Female Ukrainian freed in prisoner exchange launches search for dogs

EXCLUSIVE: Where are my dogs of war? Female Ukrainian POW freed in prisoner exchange launches desperate search for her two sniffer dog spaniels

  • Alina Panina, 25, was let go in a prisoner exchange after five months in jail
  • Her captors kept her spaniels, Sonja and Jessie, but Alina vows to get them back

A Ukranian soldier freed from Russian captivity has launched a desperate search for her two beloved sniffer dogs – who are still missing following her release.

Alina Panina, 25, was let go in a prisoner exchange after five months in the invaders’ most notorious jail but her captors cruelly kept her spaniels, Sonja and Jessie, behind enemy lines.

The female border guard has vowed to get them back by any means possible even sending a search party into occupied Donetsk where they had been held.

But she understands the Russians have now employed the highly skilled sniffer dogs to work for them against Ukraine – making her mission to save them all the more daunting.

‘I miss them so much,’ Mrs Panina told the Mail from Western Ukraine, where she is working as a dog instructor.

Released: Alina Panina, who was let go in a prisoner exchange after five months in the invaders’ most notorious jail, with her new dog Chelsea

‘They were so clever and affectionate – they understood us just by looking at us. It must be possible to find the people who have taken them.

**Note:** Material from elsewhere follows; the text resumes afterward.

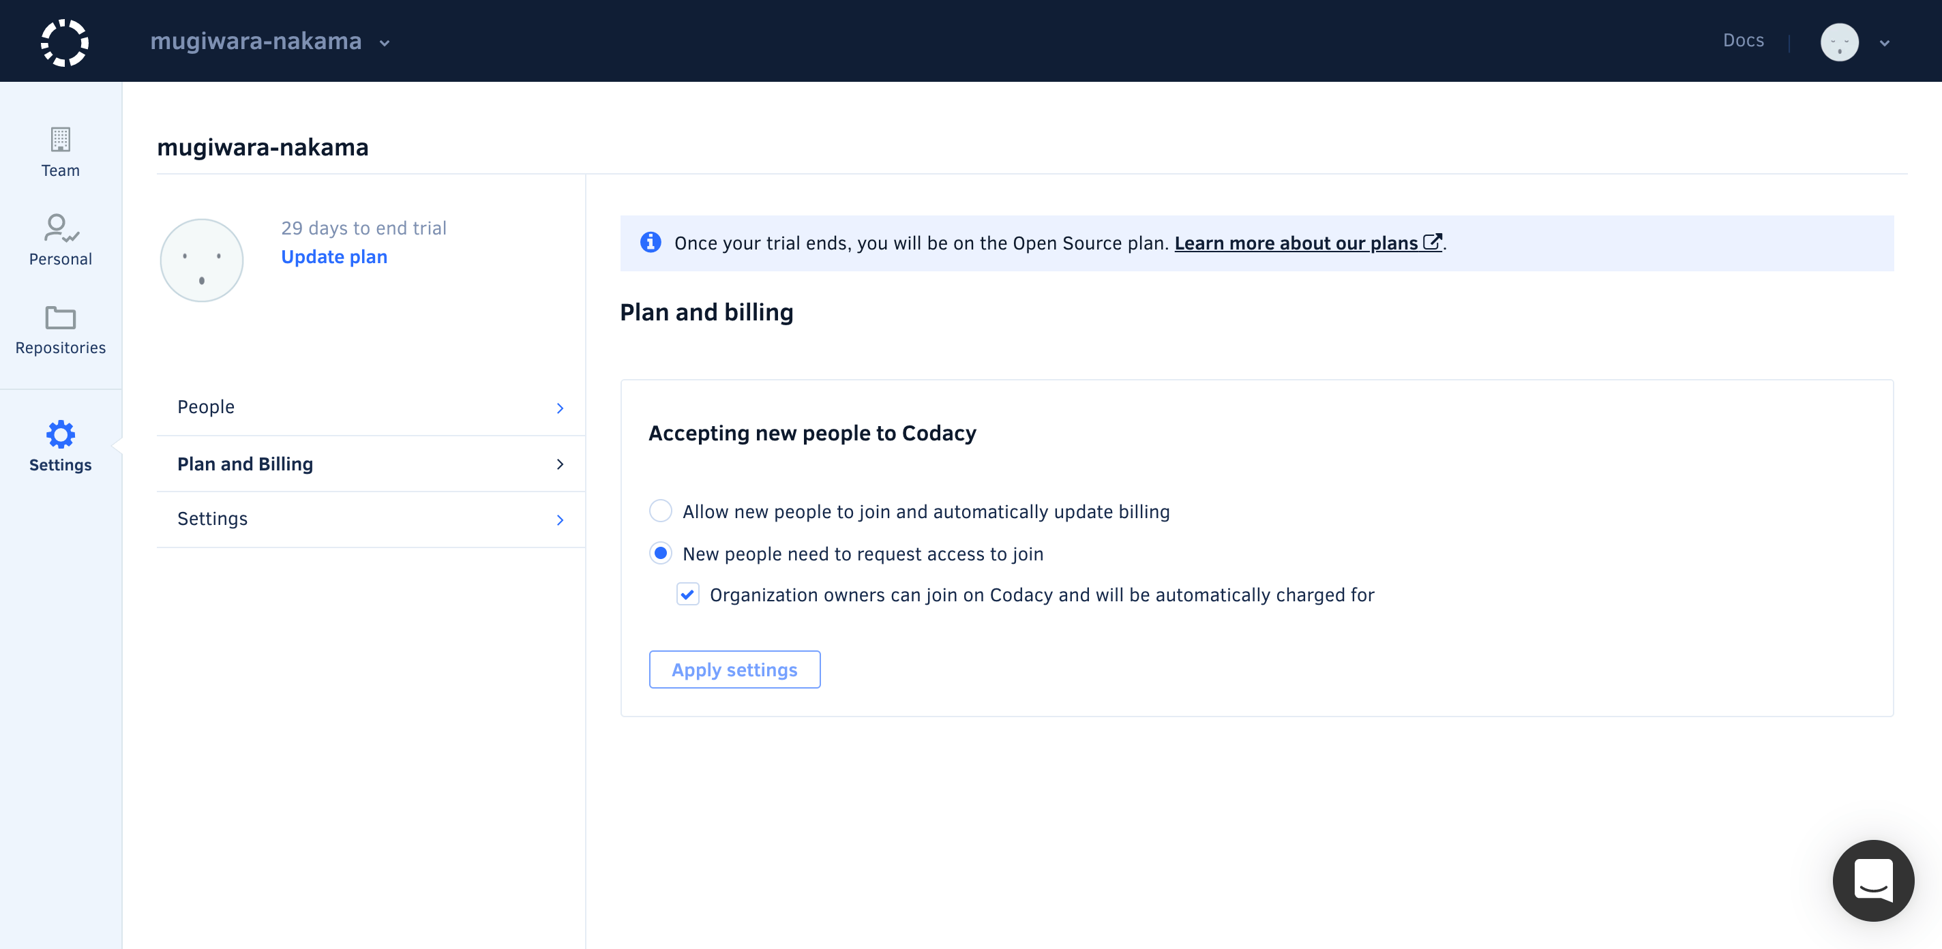Select 'Allow new people to join' radio option
Viewport: 1942px width, 949px height.
point(660,511)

‘I am just ready to buy the dogs back for whatever money they want. Because these dogs, they saved my life more than once during the war.’

Mrs Panina is also desperately trying to get information about her husband, Illya, who she has not heard from since he was captured two weeks before her in Mariupol.

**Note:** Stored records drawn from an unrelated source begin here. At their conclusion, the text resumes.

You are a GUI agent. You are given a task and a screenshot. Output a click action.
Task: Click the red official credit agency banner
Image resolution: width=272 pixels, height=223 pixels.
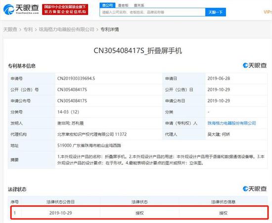click(65, 9)
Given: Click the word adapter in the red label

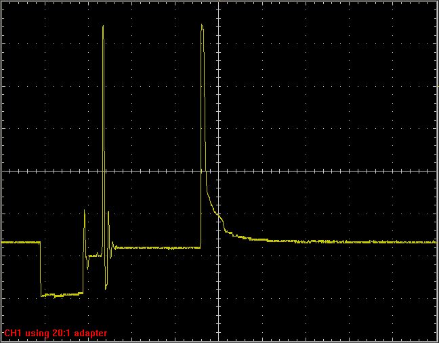Looking at the screenshot, I should click(x=90, y=334).
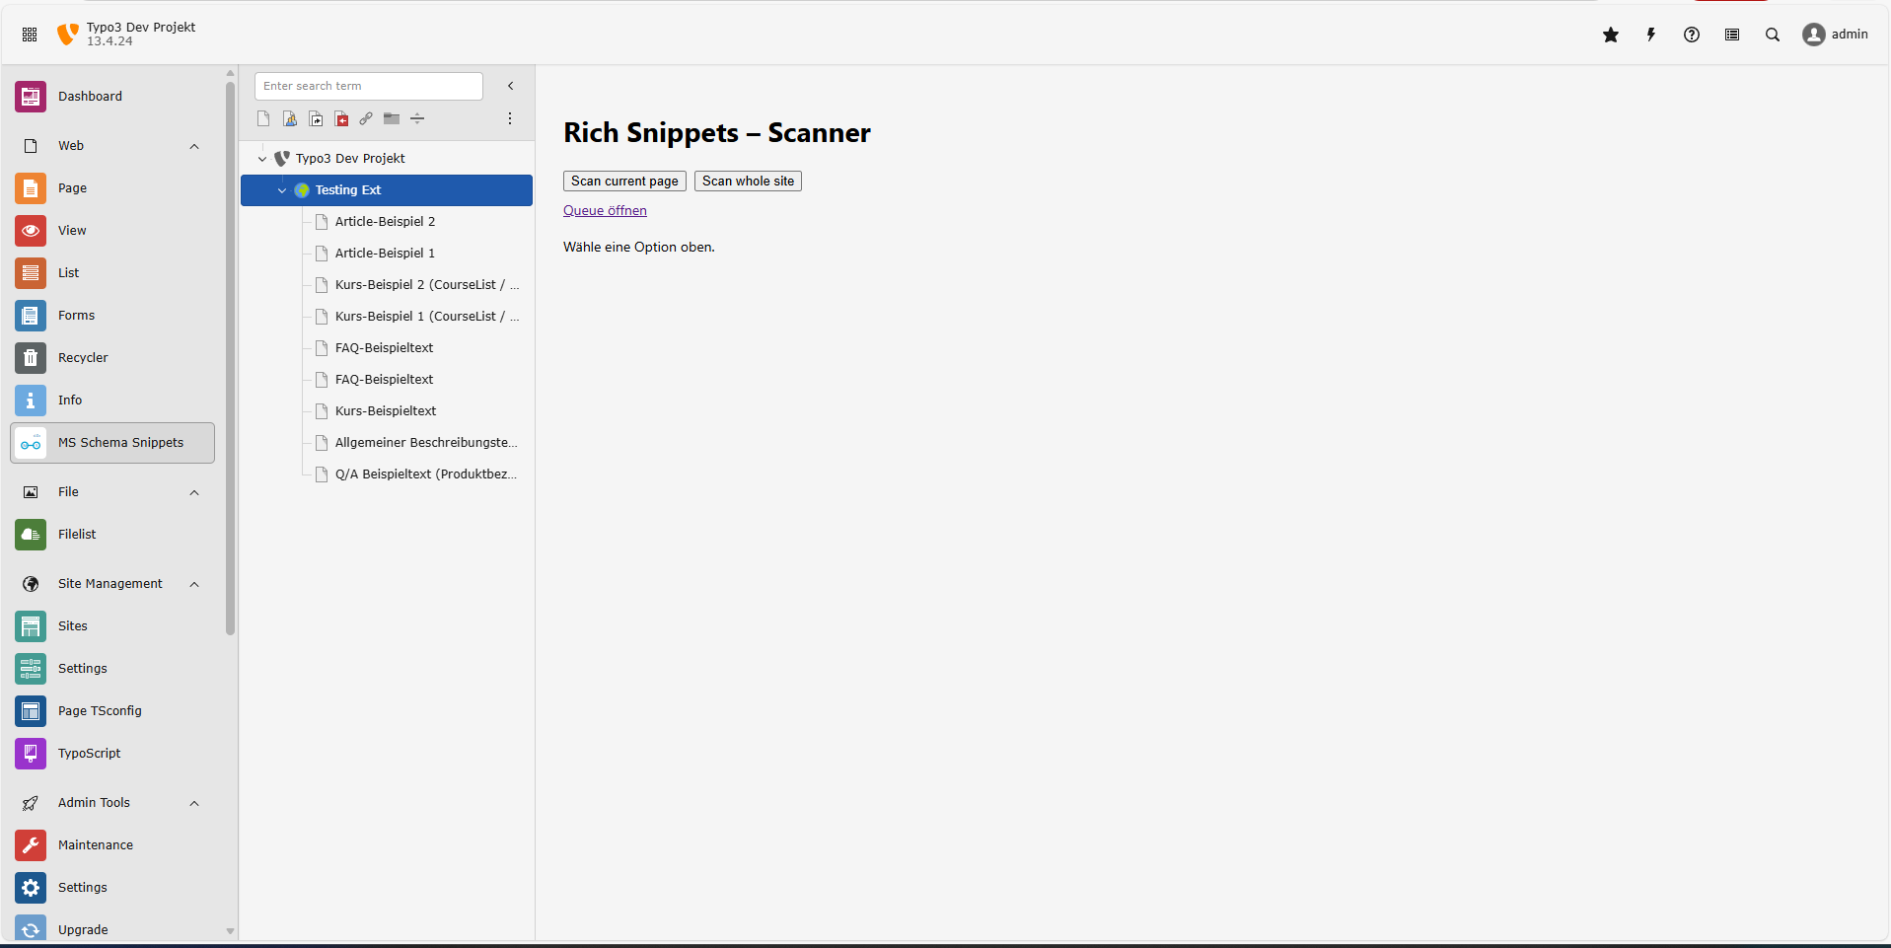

She had been in the city’s port checking cargo for contraband with Sonja, three, and Jessie, four, when Russia invaded.

She was ordered to join defensive forces in the city’s steelworks, and was part of the last stand at Azovstal where she finally surrendered on May 17.

The border guard was then taken to Olenivka prison in Donetsk where her dogs were immediately taken from her.

Mrs Panina said: ‘They didn’t even let me say goodbye. They just took them by the lead and walked them away. They were barking but there was nothing I could do.’

She could hear her dogs pining for her from the other side of the detainment centre but that was the last she saw of them before she was freed last October.

Her spaniels, Sonja and Jessie, are being held behind enemy lines by Russian forces

The female border guard has vowed to get them back by any means possible even sending a search party into occupied Donetsk where they had been held

Immediately on her release alongside 107 fellow female Ukrainian prisoners of war she sent a rescue party of brave volunteers to try and get her pets from Olenivka.

She said: ‘They went back to Olenivka – where I had been held together with the dogs.

‘They asked and were told that the dogs were no longer there. After I was exchanged, the dogs were given away straightaway to Russian dog handlers.

‘Ukrainian sniffer dogs are very smart, very well trained – Russians don’t have dogs like that. So they took our dogs away.’ She has also desperately pushed the Russians for information for information on her husband – but has been stonewalled.

‘There is no information about my husband. They give me nothing. I miss him so much – I drew all my strength from his support.’